[練習問題]
- A) 仏法のヒューマニズムについての本文から、「また、難解な用語を使わなくと」で始まり「さらに、もう一人の重役が伸一に聞いた。」で終わる部分を、その語句も含めて書き写してください。
- B) 仏法のヒューマニズムについての本文で、伸一は大宇宙それ自体を何だととらえていますか？
- C) 仏法のヒューマニズムについての本文を、最後の文のあとから書き継いでください。

┌─ 提示文

また、難解な用語を使わなくとも、仏法について語ることができなければ、仏法を世界に流布していくことはできないと、考えていたからでもある。
<新・人間革命> 第5巻 開道 17頁~19頁
2022年4月29日
第1987回
仏法のヒューマニズムとは?
<大宇宙それ自体が一つの生命体と見て
その調和の上に、人間の幸福を創造する>
さらに、もう一人の重役が伸一に聞いた。
「さきほど、あなたは『仏法のヒューマニズムの哲理』という言い方をされましたが、ヨーロッパにもヒューマニズムの伝統があります。それと、仏法のヒューマニズムとは、どこが違うのでしょうか」
伸一は答えた。
「大変に鋭い質問です。
人間を大切にするという点では同じですが、
仏法では、
人間が地上の支配者であり、
そのほかの生物や自然を、
征服すべき対象とは考えません。
大宇宙それ自体が一つの生命体であり、
人間もそのなかで生きる一個の小宇宙ととらえます。
そして、人間も、他の生物も、
また、自分を取り巻くあらゆる存在が、
互いに依存し、支え合い、
調和することによって、
生を維持していると考えます。
事実、もし人間が、
自らがこの世の支配者であるかのように慢心し、
強大な科学技術の力をもって、
すべての森林を伐採し、
動物を絶滅させ、
海を汚染し、
自然を破壊していけば、
どうなるでしょう。

└─
┌─ 保存データ

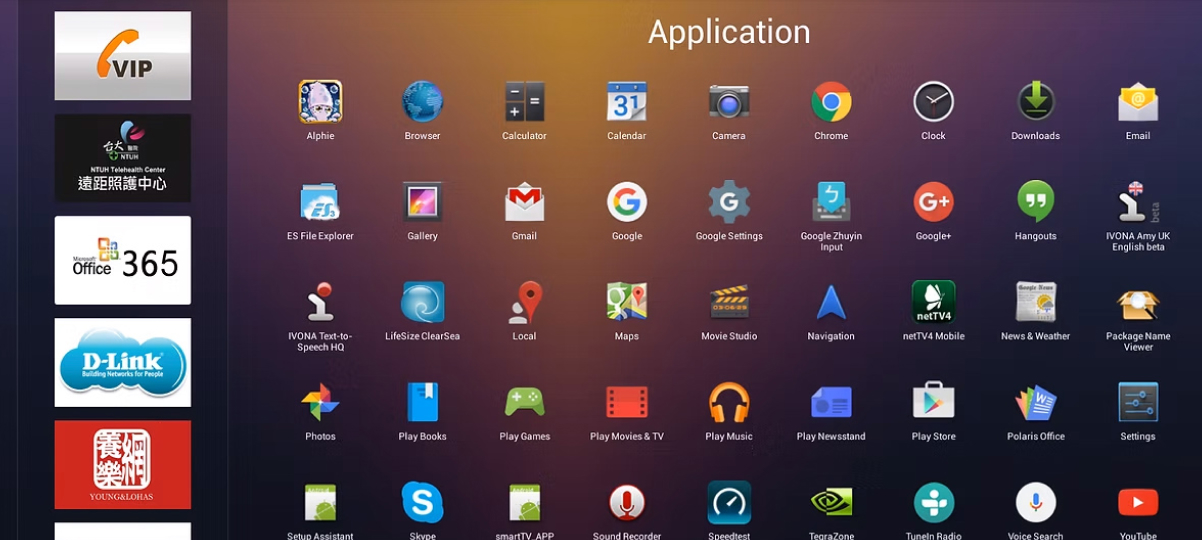Select the Office 365 tile
This screenshot has width=1202, height=540.
[x=122, y=260]
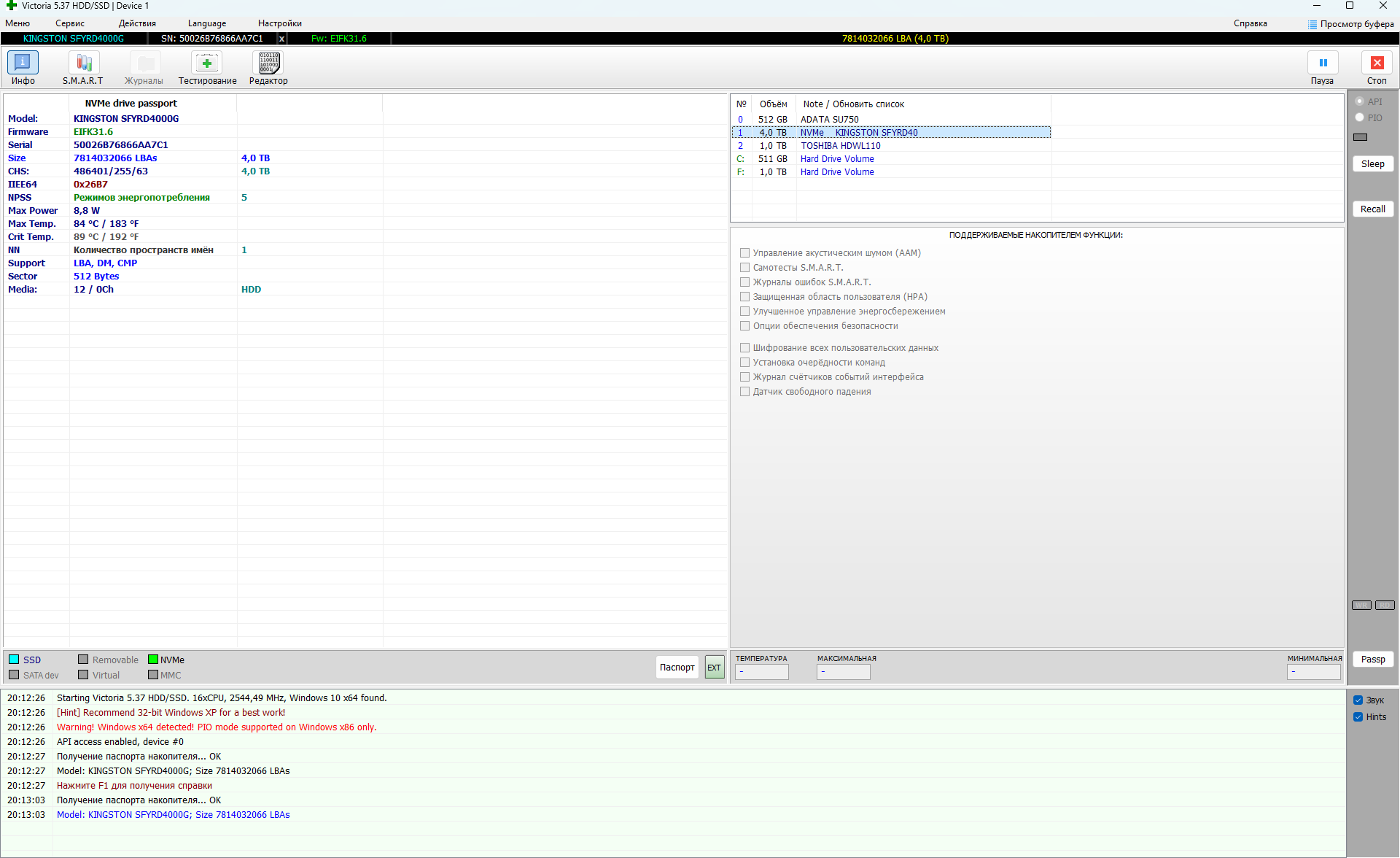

└─

[解答]
- A)
また、難解な用語を使わなくとも、仏法について語ることができなければ、仏法を世界に流布していくことはできないと、考えていたからでもある。
<新・人間革命> 第5巻 開道 17頁~19頁
2022年4月29日
第1987回
仏法のヒューマニズムとは?
<大宇宙それ自体が一つの生命体と見て
その調和の上に、人間の幸福を創造する>
さらに、もう一人の重役が伸一に聞いた。

- B) 一つの生命体だととらえています。

- C)
それでは、人間自身が、
生命を維持すること自体が、
困難になってしまう。
つまり、自分と、他の人びと、
また、周囲の動植物など、
人間を取り巻くあらゆる環境を
対峙的にとらえるのではなく、
一つの連関と見て、調和の上に、
人間の幸福を創造していくことが、
仏法のヒューマニズムの一つの特徴といえます。
その意味では、
宇宙的ヒューマニズムといってもよいかもしれません」
質問した重役が感嘆して言った。
「私の知人に生態学者がおりますが、今の自然との連関という話は、最近の生態学の研究と、非常に近いものがあるようです。彼も、山本会長と同じ見解を語っていました」
「そうですか。さらに、科学の研究が進めば、仏法の真実が証明されていくと思います。仏法と科学とは、決して相反するものではなく、むしろ、科学を人間の幸福のために、正しくリードしていくのが仏法です」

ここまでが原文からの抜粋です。